[Task to complete]
Your task is to write out all of the records once more, exactly.

• • • •

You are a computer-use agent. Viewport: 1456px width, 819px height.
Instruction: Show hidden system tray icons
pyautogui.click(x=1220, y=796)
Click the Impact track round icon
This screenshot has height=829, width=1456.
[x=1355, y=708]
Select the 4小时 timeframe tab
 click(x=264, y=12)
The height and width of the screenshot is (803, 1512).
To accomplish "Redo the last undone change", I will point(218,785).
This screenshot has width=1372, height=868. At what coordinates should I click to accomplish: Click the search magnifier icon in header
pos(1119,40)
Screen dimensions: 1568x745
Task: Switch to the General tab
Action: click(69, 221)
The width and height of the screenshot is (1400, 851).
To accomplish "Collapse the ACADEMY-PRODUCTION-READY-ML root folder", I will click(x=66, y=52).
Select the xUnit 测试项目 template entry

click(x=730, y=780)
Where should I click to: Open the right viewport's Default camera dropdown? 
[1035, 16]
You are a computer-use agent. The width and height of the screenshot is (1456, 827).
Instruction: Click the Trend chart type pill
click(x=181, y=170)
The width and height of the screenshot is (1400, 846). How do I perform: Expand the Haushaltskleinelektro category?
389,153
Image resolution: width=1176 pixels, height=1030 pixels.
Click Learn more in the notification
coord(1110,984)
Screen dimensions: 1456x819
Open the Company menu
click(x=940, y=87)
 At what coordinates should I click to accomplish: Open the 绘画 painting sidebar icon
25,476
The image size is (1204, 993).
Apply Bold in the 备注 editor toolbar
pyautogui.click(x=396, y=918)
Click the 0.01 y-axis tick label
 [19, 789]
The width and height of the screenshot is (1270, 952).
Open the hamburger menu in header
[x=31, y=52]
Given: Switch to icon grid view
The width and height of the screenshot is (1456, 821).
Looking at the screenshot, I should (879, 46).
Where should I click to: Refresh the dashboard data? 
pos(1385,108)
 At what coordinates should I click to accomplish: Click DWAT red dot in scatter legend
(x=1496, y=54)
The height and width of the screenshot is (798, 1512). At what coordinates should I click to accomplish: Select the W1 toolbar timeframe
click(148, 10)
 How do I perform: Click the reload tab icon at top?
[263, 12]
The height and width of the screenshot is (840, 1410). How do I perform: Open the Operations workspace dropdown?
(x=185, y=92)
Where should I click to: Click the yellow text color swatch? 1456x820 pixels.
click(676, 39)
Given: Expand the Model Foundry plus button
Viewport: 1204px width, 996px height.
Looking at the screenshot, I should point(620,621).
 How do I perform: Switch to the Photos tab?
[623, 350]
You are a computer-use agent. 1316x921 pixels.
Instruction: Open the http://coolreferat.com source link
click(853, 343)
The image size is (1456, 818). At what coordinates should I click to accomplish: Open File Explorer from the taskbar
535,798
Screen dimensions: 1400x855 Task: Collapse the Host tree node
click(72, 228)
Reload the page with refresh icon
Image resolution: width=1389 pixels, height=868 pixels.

• • • •

[Exercise response]
You are a computer-use agent. Viewport: 1456px width, 819px height.
Instruction: Show hidden system tray icons
pyautogui.click(x=1220, y=796)
Click the Impact track round icon
This screenshot has height=829, width=1456.
[x=1355, y=708]
Select the 4小时 timeframe tab
 click(x=264, y=12)
The height and width of the screenshot is (803, 1512).
To accomplish "Redo the last undone change", I will point(218,785).
This screenshot has width=1372, height=868. At what coordinates should I click to accomplish: Click the search magnifier icon in header
pos(1119,40)
Screen dimensions: 1568x745
Task: Switch to the General tab
Action: click(69, 221)
The width and height of the screenshot is (1400, 851).
To accomplish "Collapse the ACADEMY-PRODUCTION-READY-ML root folder", I will click(x=66, y=52).
Select the xUnit 测试项目 template entry

click(x=730, y=780)
Where should I click to: Open the right viewport's Default camera dropdown? 
[1035, 16]
You are a computer-use agent. The width and height of the screenshot is (1456, 827).
Instruction: Click the Trend chart type pill
click(x=181, y=170)
The width and height of the screenshot is (1400, 846). How do I perform: Expand the Haushaltskleinelektro category?
389,153
Image resolution: width=1176 pixels, height=1030 pixels.
Click Learn more in the notification
coord(1110,984)
Screen dimensions: 1456x819
Open the Company menu
click(x=940, y=87)
 At what coordinates should I click to accomplish: Open the 绘画 painting sidebar icon
25,476
The image size is (1204, 993).
Apply Bold in the 备注 editor toolbar
pyautogui.click(x=396, y=918)
Click the 0.01 y-axis tick label
 [19, 789]
The width and height of the screenshot is (1270, 952).
Open the hamburger menu in header
[x=31, y=52]
Given: Switch to icon grid view
The width and height of the screenshot is (1456, 821).
Looking at the screenshot, I should (879, 46).
Where should I click to: Refresh the dashboard data? 
pos(1385,108)
 At what coordinates should I click to accomplish: Click DWAT red dot in scatter legend
(x=1496, y=54)
The height and width of the screenshot is (798, 1512). At what coordinates should I click to accomplish: Select the W1 toolbar timeframe
click(148, 10)
 How do I perform: Click the reload tab icon at top?
[263, 12]
The height and width of the screenshot is (840, 1410). How do I perform: Open the Operations workspace dropdown?
(x=185, y=92)
Where should I click to: Click the yellow text color swatch? 1456x820 pixels.
click(676, 39)
Given: Expand the Model Foundry plus button
Viewport: 1204px width, 996px height.
Looking at the screenshot, I should point(620,621).
 How do I perform: Switch to the Photos tab?
[623, 350]
You are a computer-use agent. 1316x921 pixels.
Instruction: Open the http://coolreferat.com source link
click(853, 343)
The image size is (1456, 818). At what coordinates should I click to accomplish: Open File Explorer from the taskbar
535,798
Screen dimensions: 1400x855 Task: Collapse the Host tree node
click(72, 228)
Reload the page with refresh icon
Image resolution: width=1389 pixels, height=868 pixels.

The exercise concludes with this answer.